Deploy your Worker to Cloudflare:
pnpm run deploy
Wrangler will package and upload your code, creating or updating the Durable Object if needed. Once deployed, your Worker will be live at the assigned domain/subdomain configured in your wrangler.toml
.
This project is mainly designed for a Worker environment, so direct usage outside the Cloudflare ecosystem isn’t the primary focus. However, you can interact with the Worker endpoints using standard fetch requests. For example:
// Example: PUT request to store a vector
fetch('https://your-worker-url/someObjectName', {
method: 'POST',
headers: { 'Content-Type': 'application/json' },
body: JSON.stringify({
operation: 'put',
payload: {
id: 'optional-custom-uuid',
namespace: 'exampleNamespace',
vector: [0.1, 0.2, 0.3],
content: 'Sample content'
}
})
})
.then(res => res.json())
.then(data => {
console.log('Stored vector ID:', data.id);
});
You may need to provide environment variables via .env
or through Wrangler’s configuration interface, particularly if you plan to integrate with external embedding services (e.g., OpenAI). For instance:
FIREWORKS_API_KEY=sk-some-api-key
(Be sure to never commit actual API keys to source control!)
Your wrangler.toml
should declare a Durable Object binding:
[durable_objects]
bindings = [
{ name = "HYPHAL_OBJECT", class_name = "HyphalObject" }
]
This binding is what allows your Worker to create and manage the HyphalObject
Durable Object instance.
This repository includes scripts to test and seed the database as well as to run local development using Bun or npm:
# Bun examples
bun run dev # Start local dev server
bun run test # Run tests
bun run build # Build the project
bun run seed # Seed example data
# NPM equivalents
pnpm run dev
pnpm run test
pnpm run build
pnpm run seed
.
├── scripts/
│ ├── seed.ts # Example script for seeding data
│ ├── test_*.js # Demo scripts for deleting/putting data
└── src/
├── hyphal_object.ts # Core Durable Object logic
└── index.ts # Worker entrypoint, routes fetch requests
package.json
: Includes script definitions for deployment, local development, and testing.wrangler.toml
: Cloudflare Workers configuration (not shown in the snippet above, but typically required).worker-configuration.d.ts
: Declares theEnv
interface for TypeScript usage with Durable Objects.
- Fork the repository
- Create a feature branch
- Commit your changes
- Push to your branch
- Open a Pull Request
- Write clear and concise TypeScript code.
- Include tests for any new features.
- Use descriptive commit messages.
- Follow existing code patterns for consistency.

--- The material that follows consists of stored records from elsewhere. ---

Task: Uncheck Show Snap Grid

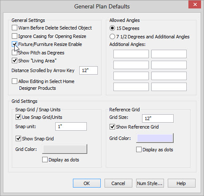Action: click(18, 139)
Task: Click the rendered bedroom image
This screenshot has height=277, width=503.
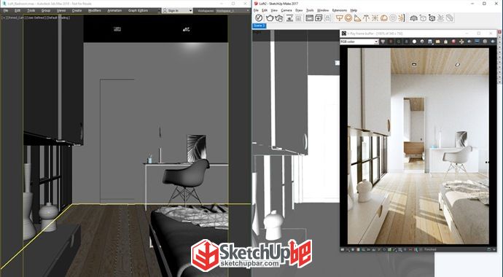Action: coord(418,146)
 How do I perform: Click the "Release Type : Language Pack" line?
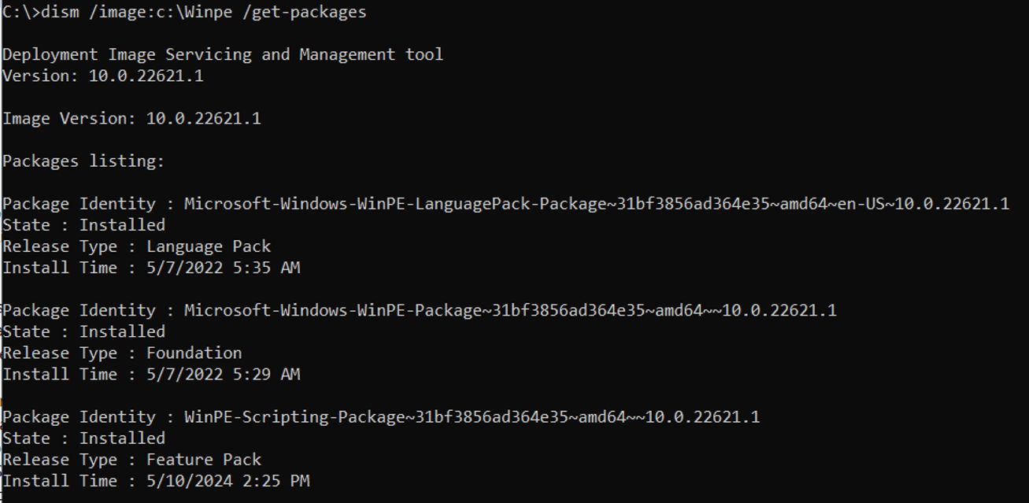click(136, 246)
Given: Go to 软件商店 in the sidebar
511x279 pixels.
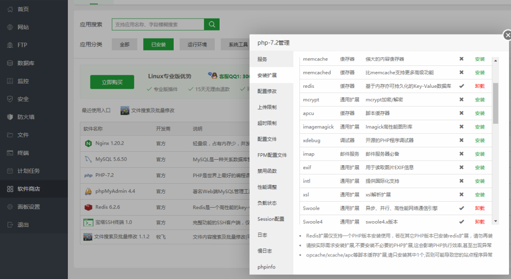Looking at the screenshot, I should 29,189.
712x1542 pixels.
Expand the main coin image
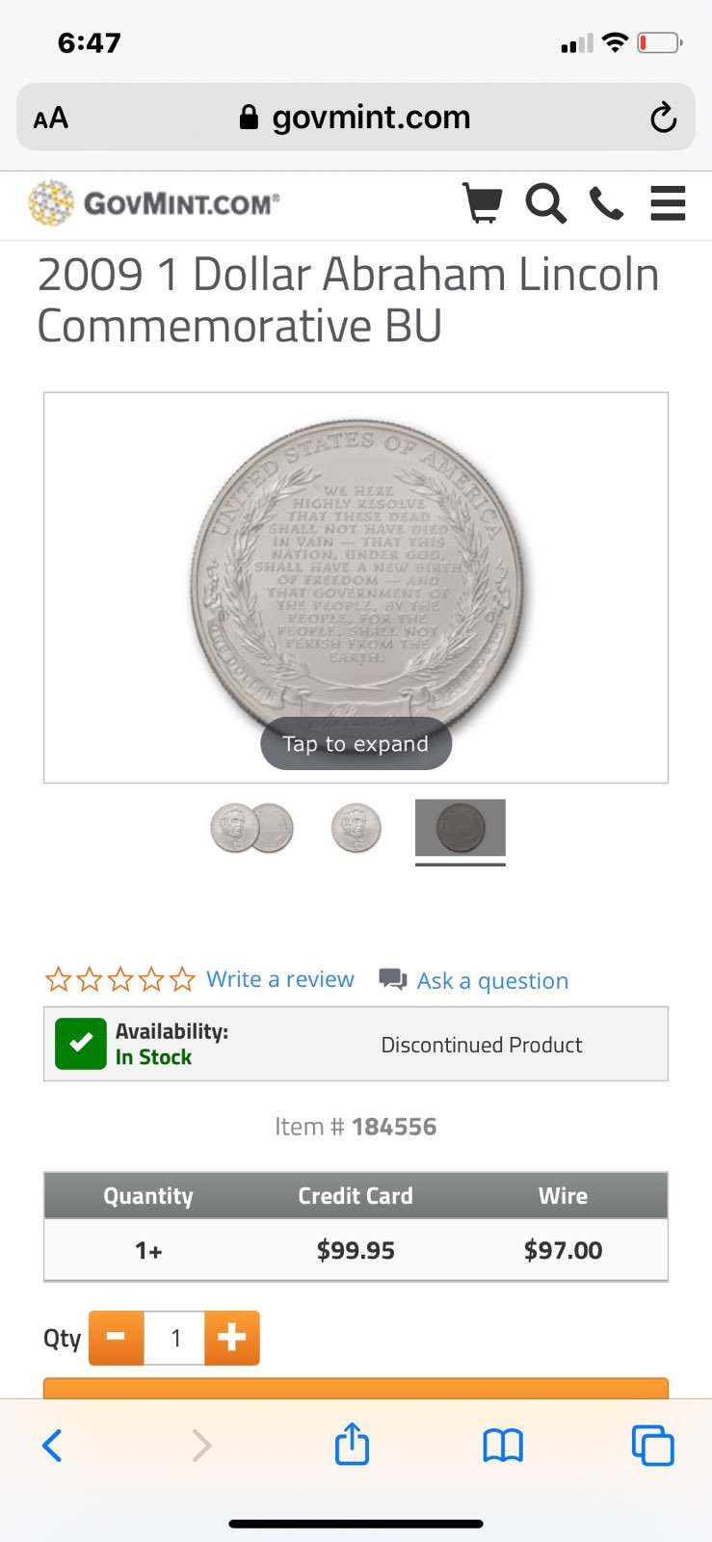coord(356,587)
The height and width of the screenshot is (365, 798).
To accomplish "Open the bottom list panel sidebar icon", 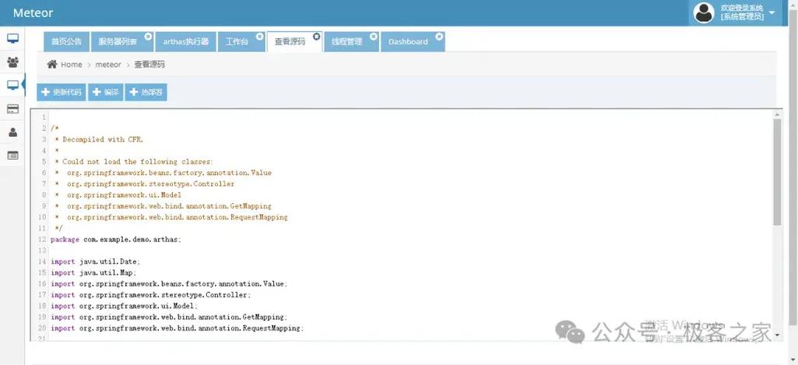I will 12,156.
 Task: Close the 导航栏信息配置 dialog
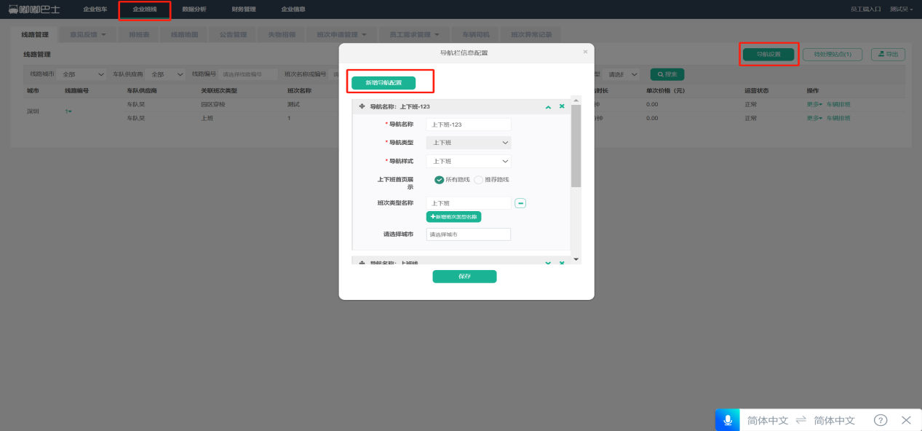pyautogui.click(x=585, y=52)
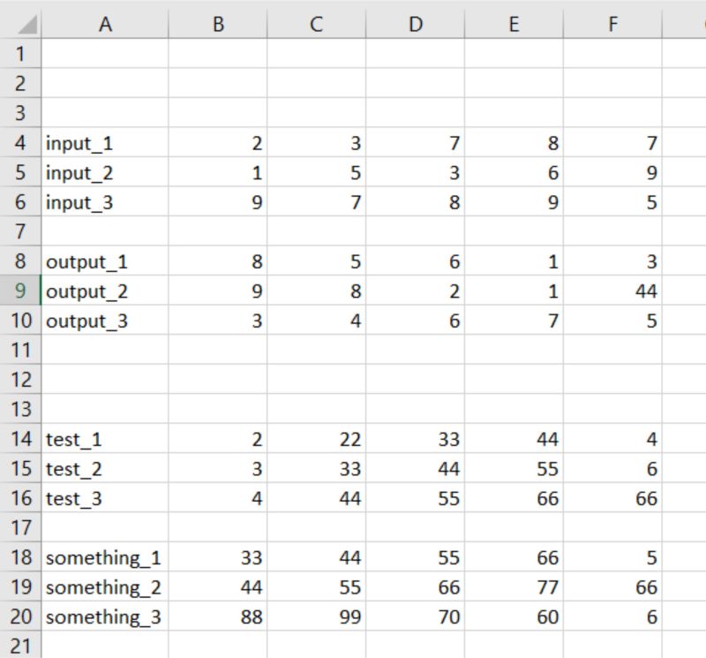706x658 pixels.
Task: Select column header E
Action: [x=515, y=24]
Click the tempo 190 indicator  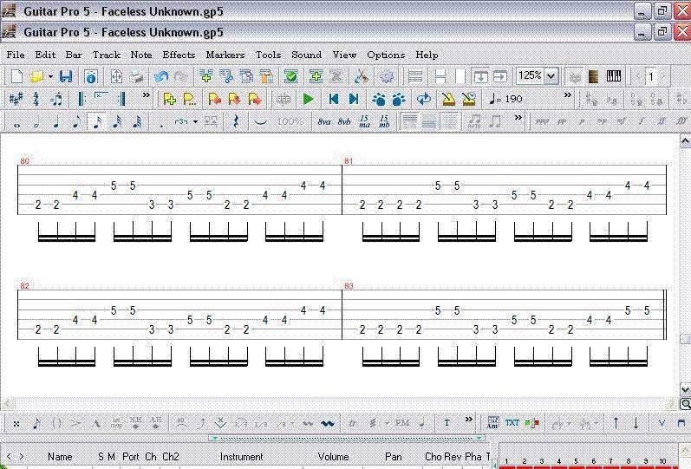(506, 99)
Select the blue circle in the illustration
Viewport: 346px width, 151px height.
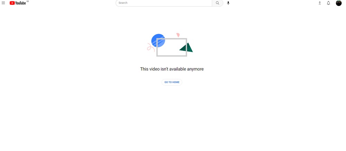158,41
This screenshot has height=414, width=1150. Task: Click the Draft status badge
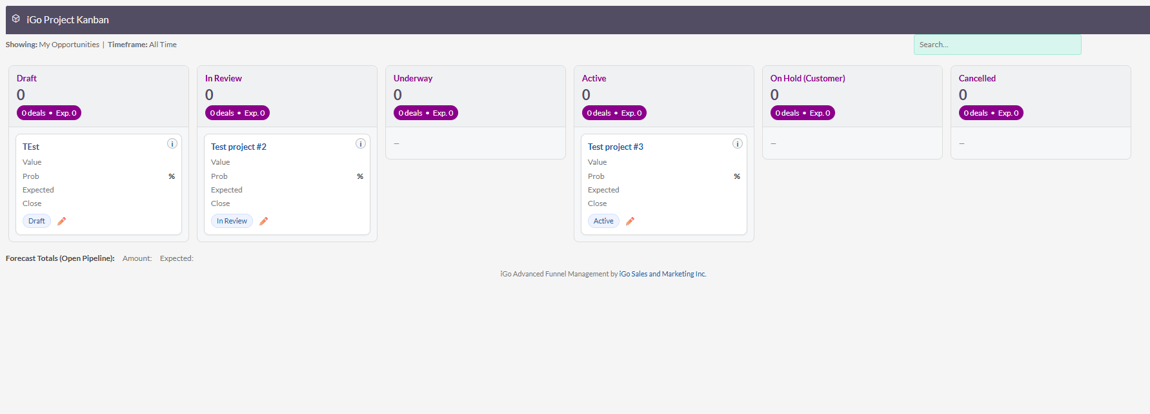click(37, 221)
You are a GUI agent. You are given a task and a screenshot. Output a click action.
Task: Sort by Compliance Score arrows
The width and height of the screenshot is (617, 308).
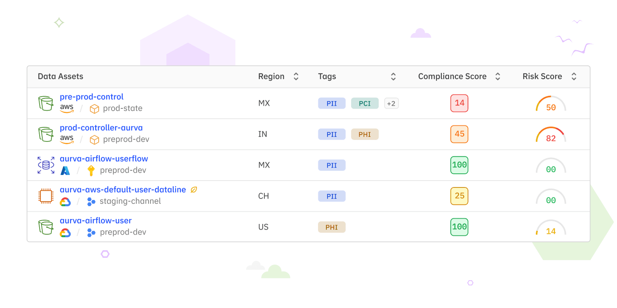pos(497,77)
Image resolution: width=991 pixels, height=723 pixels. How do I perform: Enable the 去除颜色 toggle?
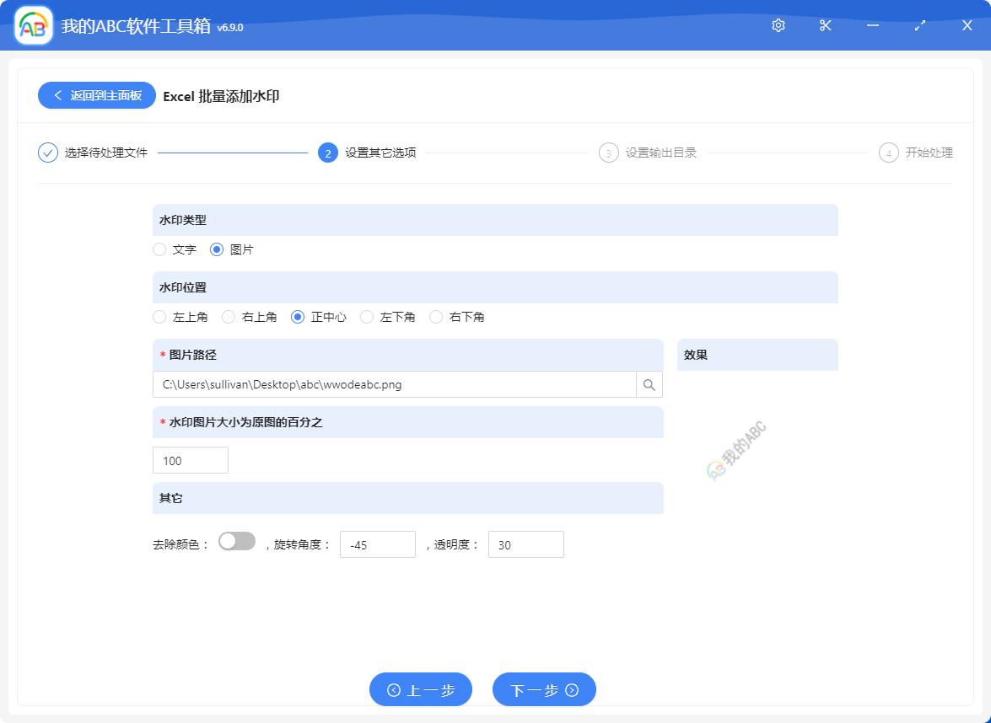[x=237, y=540]

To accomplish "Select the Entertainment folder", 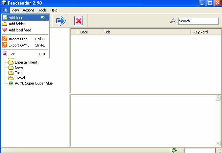I will 26,62.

- Document new methods and types in the README if needed.
Remember that Cloudflare Durable Objects have certain concurrency and storage constraints. For production-grade usage, ensure you assess your application’s scale and data throughput to avoid hitting resource limits.
Permission is hereby granted, free of charge, to any person obtaining a copy of this software and associated documentation files (the "Software"), to deal in the Software without restriction, including without limitation the rights to use, copy, modify, merge, publish, distribute, sublicense, and/or sell copies of the Software, and to permit persons to whom the Software is furnished to do so, subject to the following conditions:
The above copyright notice and this permission notice shall be included in all copies or substantial portions of the Software. The Software is provided "as is", without warranty of any kind, express or implied, including but not limited to the warranties of merchantability, fitness for a particular purpose, and noninfringement. In no event shall the authors or copyright holders be liable for any claim, damages, or other liability, whether in an action of contract, tort, or otherwise, arising from, out of, or in connection with the Software or the use or other dealings in the Software.